- Born: 25 December 1908 Hurlford, Scotland
- Died: 1 February 1987 (aged 78) Tower Hamlets, England
- Allegiance: United Kingdom
- Branch: British Army
- Service years: 1939–1943
- Rank: Sapper
- Unit: Royal Engineers
- Conflicts: Second World War
- Awards: George Cross

= George Wyllie (British Army soldier) =

Recipient of the George Cross

George Cameron Wyllie, GC (25 December 1908 – 1 February 1987) of the Royal Engineers was awarded the George Cross for the heroism he displayed on 12 September 1940 when a 1000 kg bomb fell near St Paul's Cathedral in Deans Yard. It took three days to dig the bomb out of soft soil, work made even more dangerous by a fire at a fractured gas main. Wylie and his team placed the recovered bomb on a lorry, which was driven to Hackney Marshes, where the bomb was detonated, leaving a crater 100 ft wide.

The citation from a supplement to The London Gazette of 27 September 1940 (dated 30 September 1940) reads:

CENTRAL CHANCERY OF THE ORDERS OF KNIGHTHOOD.

St. James's Palace, S.W.1, 30th September, 1940.

The KING has been graciously pleased to approve the award of the GEORGE CROSS to the undermentioned:—

[...]

No. 1942531 Sapper George Cameron Wylie, Royal Engineers.

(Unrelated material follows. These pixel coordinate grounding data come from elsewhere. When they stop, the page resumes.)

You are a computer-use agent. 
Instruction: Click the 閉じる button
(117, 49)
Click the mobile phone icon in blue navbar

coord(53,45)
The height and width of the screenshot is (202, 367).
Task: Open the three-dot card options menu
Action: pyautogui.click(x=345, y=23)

Sapper Wylie was a member of the Bomb Disposal Section engaged upon the recovery of the bomb which fell in the neighbourhood of St. Paul's Cathedral.

The actual discovery and removal of the bomb fell to him. Sapper Wylie's untiring energy, courage, and disregard for danger were an outstanding example to his comrades.